**EXERCISE AIM:** Start at the line with "834x519 pixels." in the records below, stop at the line with "icon in 神·左", and return every line in that span exactly, the two end lines included.

**DATASET EXTRACT:**
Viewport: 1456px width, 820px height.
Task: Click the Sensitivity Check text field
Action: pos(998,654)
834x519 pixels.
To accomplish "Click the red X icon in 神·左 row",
...
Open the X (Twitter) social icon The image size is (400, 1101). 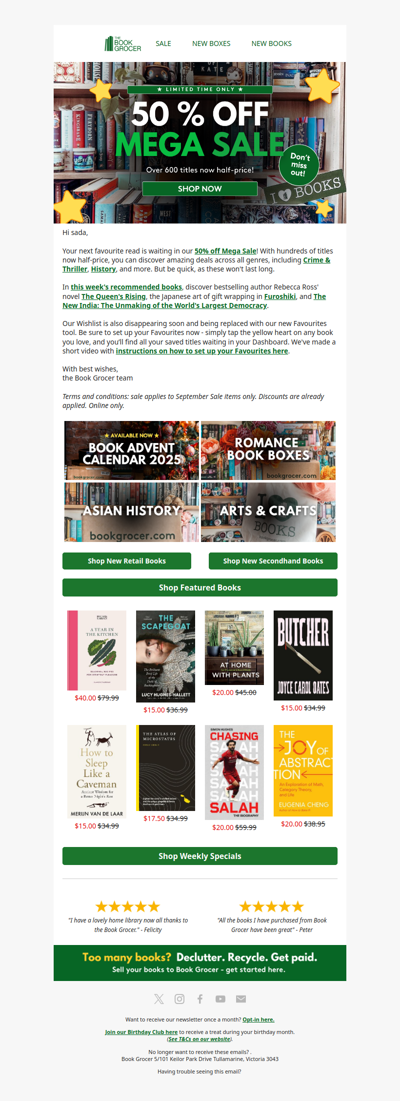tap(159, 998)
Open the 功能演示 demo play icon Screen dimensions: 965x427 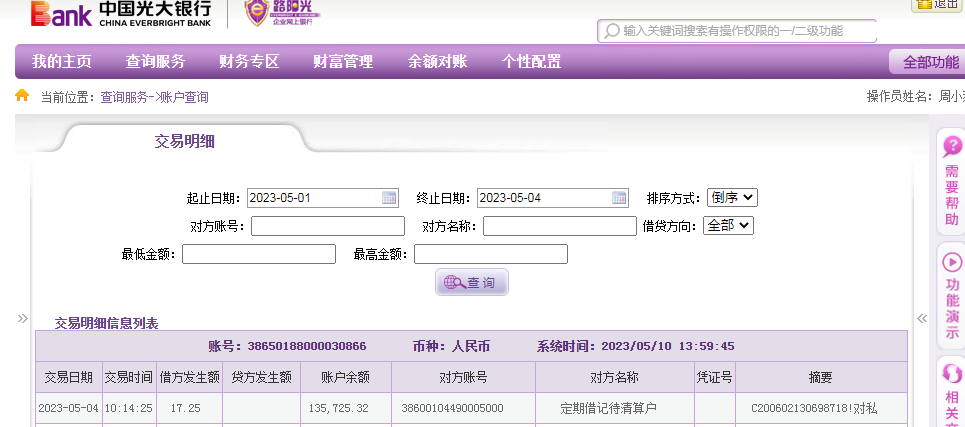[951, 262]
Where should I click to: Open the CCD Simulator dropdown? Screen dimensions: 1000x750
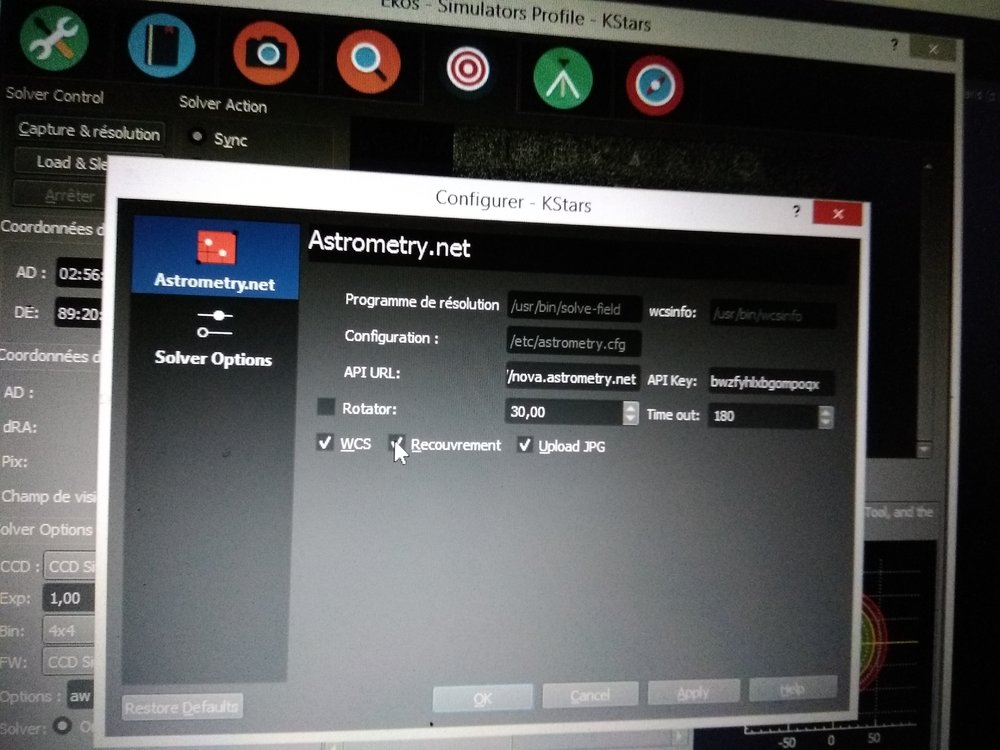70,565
--
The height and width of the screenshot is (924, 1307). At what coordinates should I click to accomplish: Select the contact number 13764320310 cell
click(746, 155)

**RESPONSE TO THIS TASK:**
834x519 pixels.
To accomplish "Click the red X icon in 神·左 row",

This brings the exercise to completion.